Cuando empecé con esto, estaba sola. Nadie me escuchaba. Nadie me creía», suele decir Susana Trimarco si alguien se interesa por escuchar lo que padece desde que su hija María de los Ángeles Verón desapareció en manos de redes de trata. Hace 12 años que cuenta su historia una y otra vez. A los que le creen y a los que no.

Aquella indiferencia que vivieron las Madres de Plaza de Mayo; la que todavía sufre la familia de Luciano Arruga; también les tocó a víctimas de proxenetas, que declararon en el primer juicio por la desaparición de Marita: no les creían. Por desconfianza, rechazo, negación, complicidad, o por todo eso, el terrorismo de Estado, el gatillo fácil y la trata de personas recién conmovió después de la reiteración del relato sobre cómo todo aquello se estaba cobrando vidas.
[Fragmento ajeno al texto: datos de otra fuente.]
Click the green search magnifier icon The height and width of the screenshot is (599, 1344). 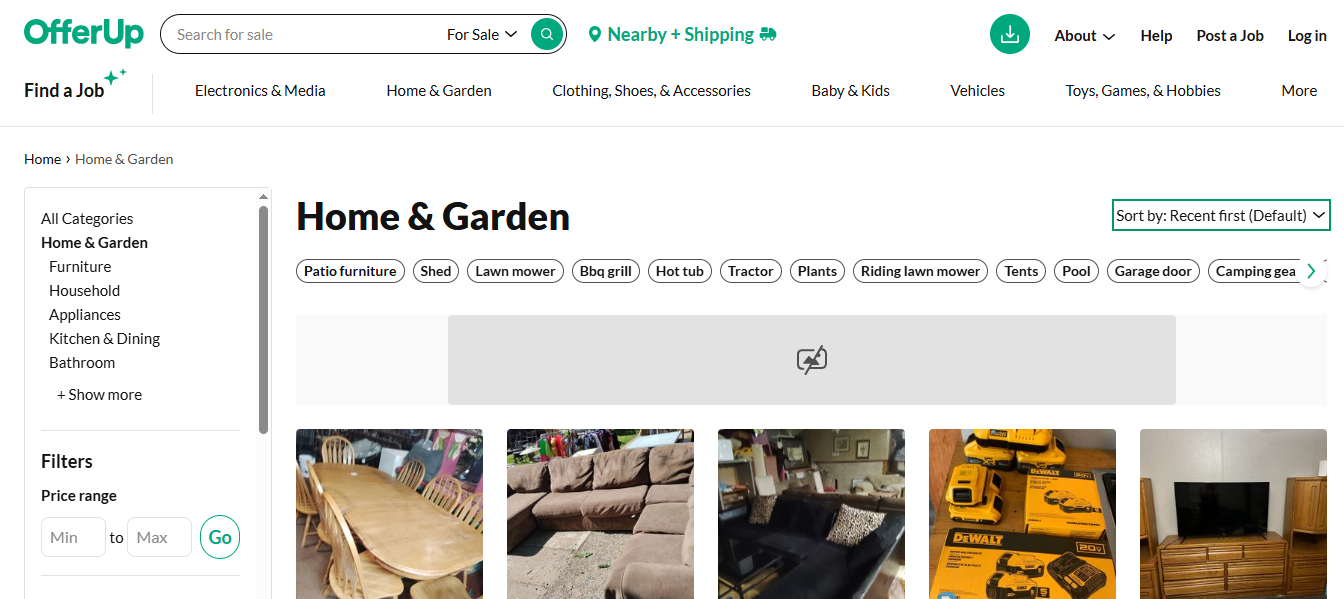[x=546, y=34]
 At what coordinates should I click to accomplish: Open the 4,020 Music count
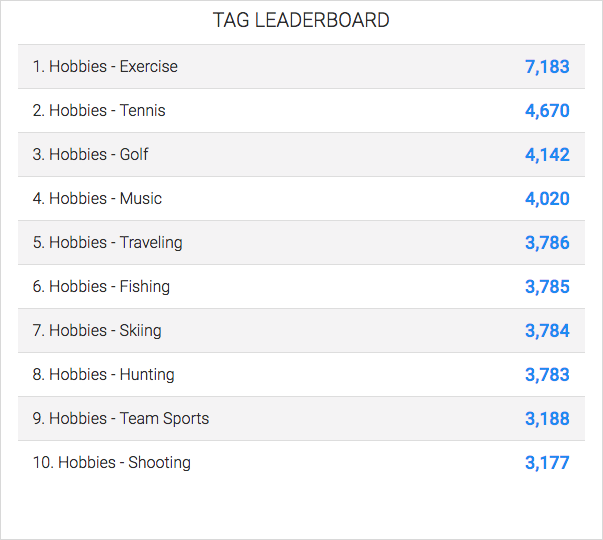[x=547, y=199]
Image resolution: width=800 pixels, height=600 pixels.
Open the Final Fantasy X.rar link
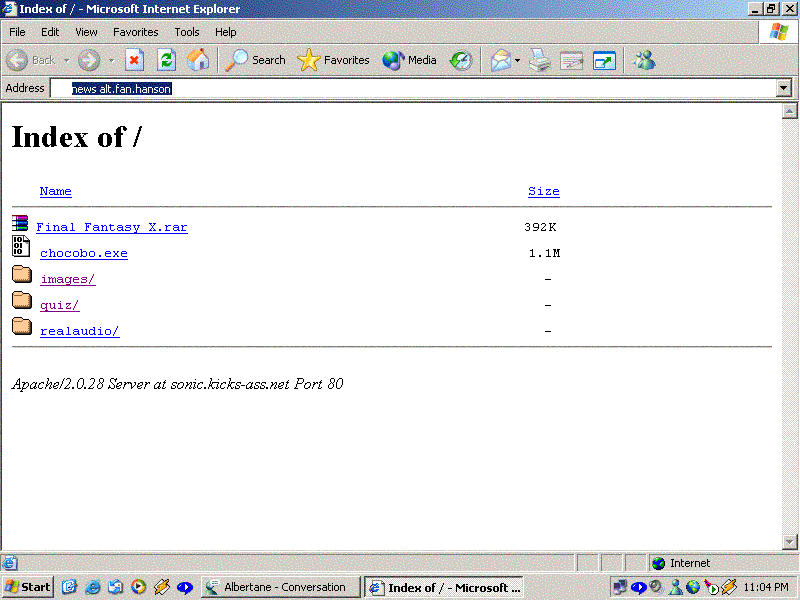(111, 227)
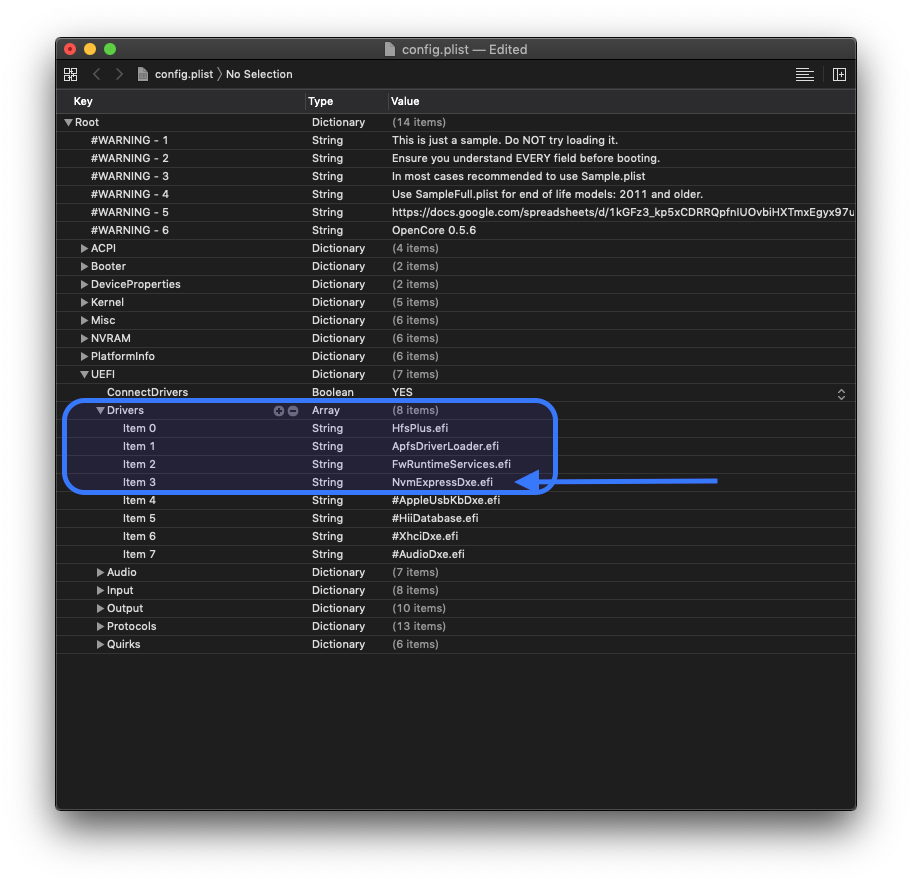
Task: Click the config.plist file icon in breadcrumb
Action: 143,74
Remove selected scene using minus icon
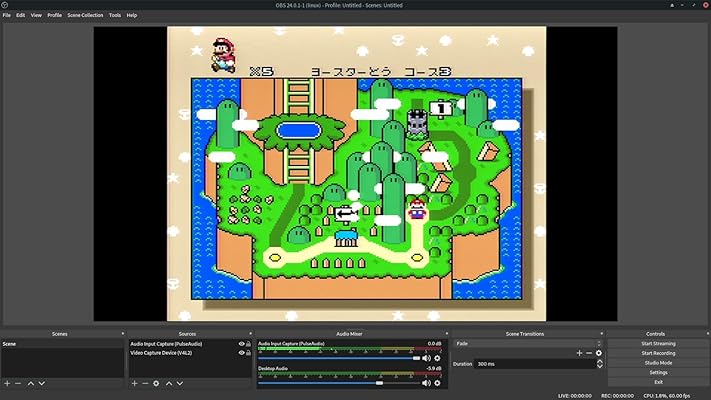This screenshot has width=711, height=400. [x=18, y=383]
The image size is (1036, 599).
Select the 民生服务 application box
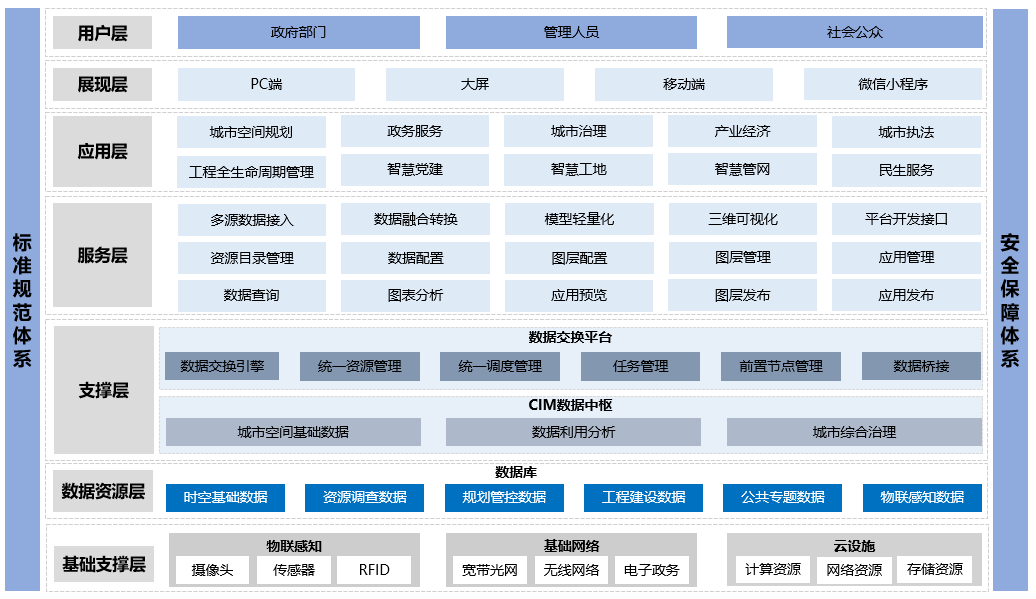(906, 170)
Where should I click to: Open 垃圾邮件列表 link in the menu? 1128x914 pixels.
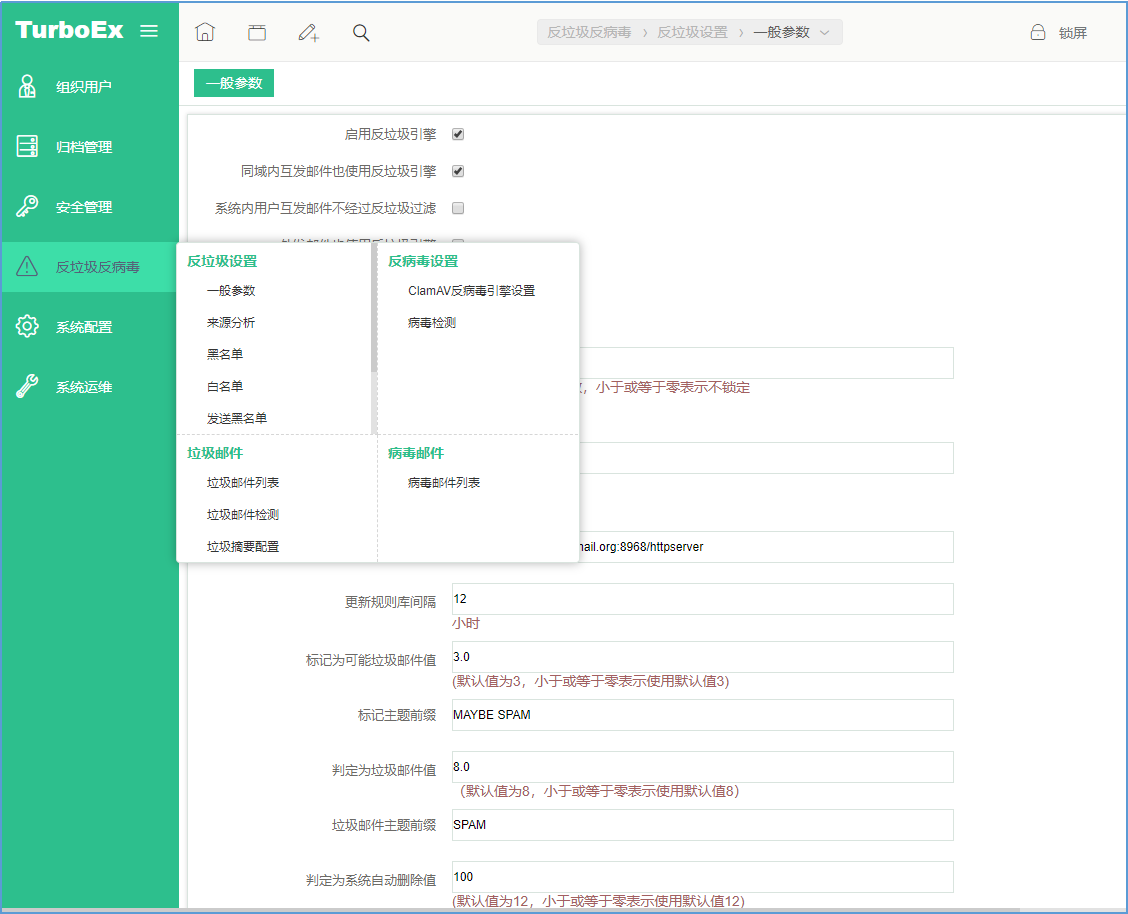[x=243, y=483]
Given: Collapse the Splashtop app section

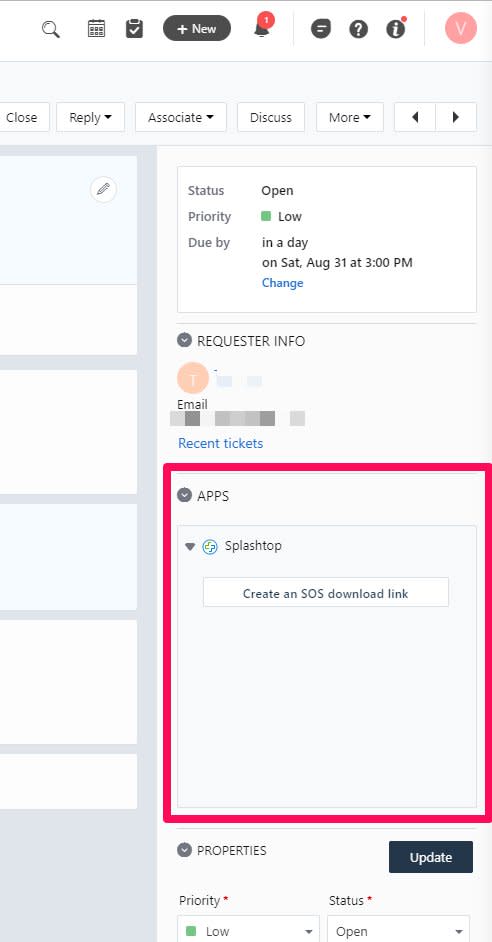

En 2012, la Sala II de la Cámara Penal de Tucumán absolvió a quienes ayer quedaron presos, a pesar de que en ese juicio hubo víctimas de las mismas redes que contaron en detalle no sólo que habían visto a la hija de Trimarco en prostíbulos regenteados por los imputados, sino sobre todo cómo ellas mismas también habían sido explotadas sexualmente. Los jueces no les dieron entidad.

«El modo en que Trimarco encaró la búsqueda y su preocupación por quienes vivían lo mismo que Marita marcó un paradigma»

Recién con el fallo que dictó las penas condenatorias, Trimarco confirmó que había conseguido hacerse oír en la justicia. Y con ella las víctimas. Las que declararon en el juicio. Las cerca de 2000 que fueron rescatadas desde la aprobación de la ley (que espera su reglamentación). Y la cantidad incalculable de mujeres que todavía esperan ser liberadas.

El modo en que Trimarco encaró la búsqueda y su preocupación por quienes vivían lo mismo que Marita marcó un paradigma. Hoy no hay dudas de que las redes de trata existen. Lo dicen los testimonios, la legislación, los detenidos, y las decenas de oficinas que se abrieron en todo el país para combatir este delito, aunque por ahora esté lejos de ser exterminado.

Hay algo más, que ahora expresa Trimarco cuando describe su causa: «Hoy podemos decir que hay decenas de chicas que volvieron a vivir en libertad, que trabajan y estudian gracias a todos los que apoyan esta lucha.»